However, the big one, the one everyone associates the most with Harding and the 1920s was Teapot Dome, an oil field in eastern Wyoming, almost directly north of Casper. Back in the early part of the Twentieth Century, the U.S. Navy got the bright idea that it might be a good thing to not drill on certain oil fields on federal land and keep that oil in reserve in case of an emergency. The problem was a whole bunch of oil magnates at the time were salivating all over the place to go drill on the Naval Reserves.

Even then, you couldn’t just go drilling without paying the owners for the oil. So, the oil magnates would pay for leases that would allow them the mineral rights on a given land and then drill. In the case of Teapot Dome, the U.S. Government owned the land, with the Navy in control, and the Navy was not going to let it happen.

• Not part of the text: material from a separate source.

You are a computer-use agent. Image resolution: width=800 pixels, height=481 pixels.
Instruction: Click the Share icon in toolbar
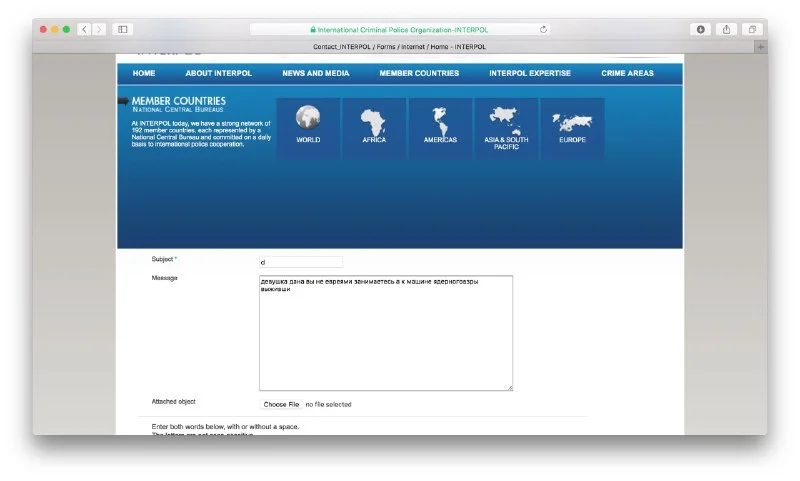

But in 1921, Warren Harding gets sworn in as president and appoints his poker buddy Albert Fall as Secretary of the Interior. Shortly after that, Fall talks the Navy into giving the Department of the Interior control over the Reserves at Teapot Dome and by spring of 1922, neighbors are noticing that drilling is going on where it’s not supposed to be. The local senator, John B. Kendrick, initiates an investigation, and over the course of several years, it comes out that oilmen Harry Sinclair and Edward Doheny had bribed Fall with massive amounts of money, including a $100,000 “loan” from Doheny, well over $1 million in today’s dollars.

Fall might have gotten away with his little scheme—after all, he did have the legal right to lease the land to Doheny and Sinclair, even if he wasn’t supposed to. What did him in was that folks noticed he was living more than a little above his pay grade. He was eventually convicted of taking bribes, but Doheny got off pretty much scot-free and Sinclair served six months for jury tampering.

Harding had the good luck to die in August, 1923, just as this was all starting to go public, and may not have known what Fall was up to, or some of the other nefarious goings on in his administration. Some of those ended up in the book. Like I noted, it’s one of the reasons I find the 1920s such a fun one for murder mysteries.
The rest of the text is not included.